■ **YOUR TASK**:
Set down the entries that follow exactly as written, leaving out any images.

[Collected data]

━━━━━━━━━━━━━━━━━━━━━━━━━━━━━━

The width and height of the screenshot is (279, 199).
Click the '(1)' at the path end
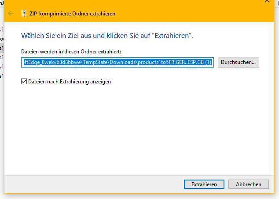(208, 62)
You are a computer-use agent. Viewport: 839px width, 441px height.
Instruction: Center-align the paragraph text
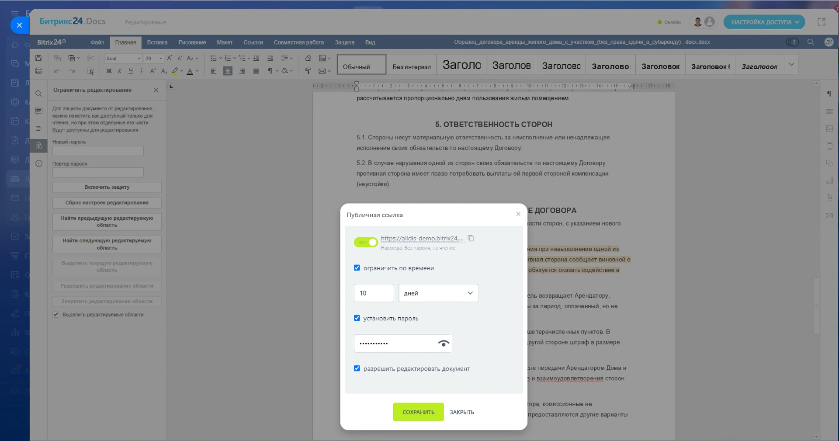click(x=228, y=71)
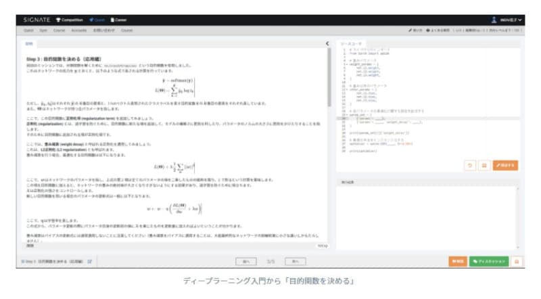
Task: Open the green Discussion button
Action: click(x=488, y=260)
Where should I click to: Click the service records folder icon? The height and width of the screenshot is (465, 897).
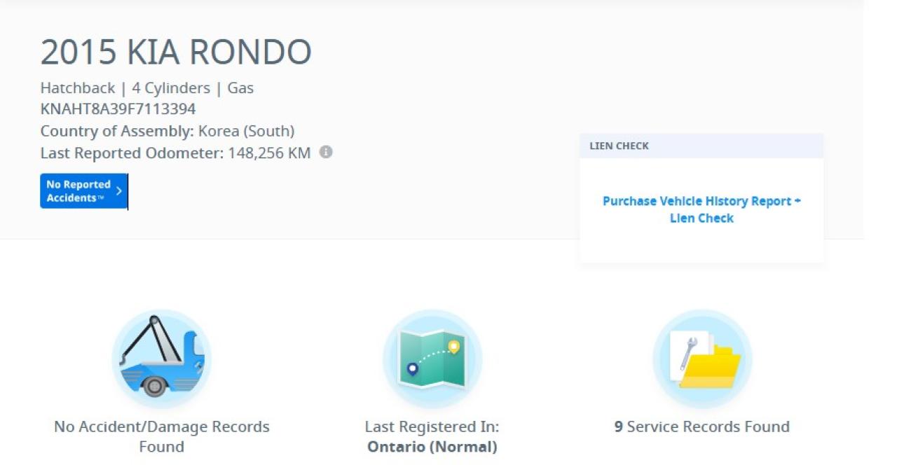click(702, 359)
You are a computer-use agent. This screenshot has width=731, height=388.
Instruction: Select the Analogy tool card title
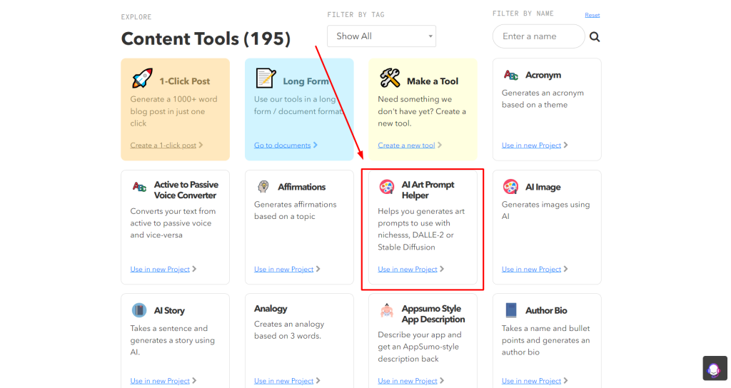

━━━━━━━━━━━━━━━━━━━━━━━━━━━━━━

■ **RESULT OF THIS EXERCISE**:
The width and height of the screenshot is (279, 199).
Click the '(1)' at the path end
(208, 62)
You are a computer-use agent. Viewport: 839px width, 441px height.
Instruction: Center-align the paragraph text
click(x=228, y=71)
Task: Open the green Discussion button
Action: click(x=488, y=260)
Where should I click to: Click the service records folder icon? The height and width of the screenshot is (465, 897).
click(702, 359)
You are a computer-use agent. This screenshot has width=731, height=388.
Instruction: Select the Analogy tool card title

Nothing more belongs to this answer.